Travail à faire:
Indiquez, d'après l'extrait de page, sur quelle racine est forgé le mot mamlakhti.

Extrait de page:
§

Une étincelle d’hébreu : La mamla’htiyout et le conflit intérieur à Israël

October 8 2024, 07:41am

Posted by Pierre Lurçat

La cérémonie nationale non officielle de commémoration du 7 octobre

La cérémonie nationale non officielle de commémoration du 7 octobre

 

Une petite phrase entendue ce matin sur Galei Tsahal, la radio publique israélienne, permet de saisir un des aspects les plus significatifs du conflit intérieur à Israël. Parlant des cérémonies qui se sont tenues hier dans tout le pays, le présentateur des informations a eu cette phrase étonnante : “Hier ont eu lieu la cérémonie nationale de commémoratio, et la cérémonie officielle du gouvernement…

 

Ce qui est stupéfiant dans cette façon de présenter les choses est d'opposer d'un côté une cérémonie non officielle "nationale" et de l'autre, la cérémonie officielle, abusivement présentée comme relevant "du gouvernement". Le mot mamlakhti (ממלכתי), forgé sur la racine melekh (מ.ל.ך.), le Roi, désigne en effet ce qui relève de la "mamlakha", à savoir le royaume, et par extension l'État ou le pouvoir. David Ben Gourion*, premier dirigeant de l'état d'Israël, avait forgé la doctrine de la "mamlahktiyout" pour glorifier le sentiment national et celui de la souveraineté retrouvée après deux mille ans d'exil.

§

Données enregistrées:
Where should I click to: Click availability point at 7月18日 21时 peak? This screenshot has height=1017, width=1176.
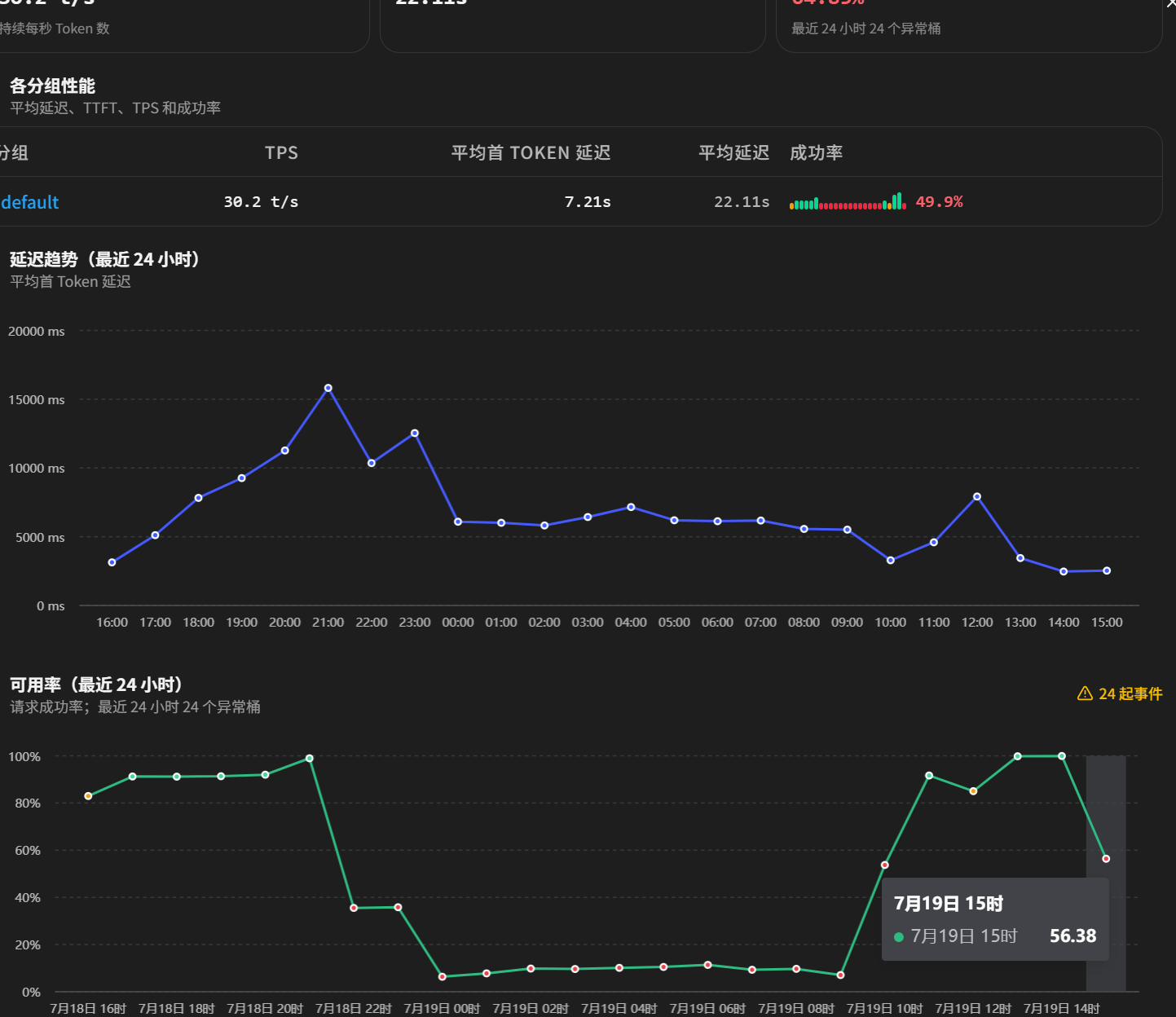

§

Solution proposée:
Le mot mamlakhti est forgé sur la racine melekh (מ.ל.ך.), le Roi.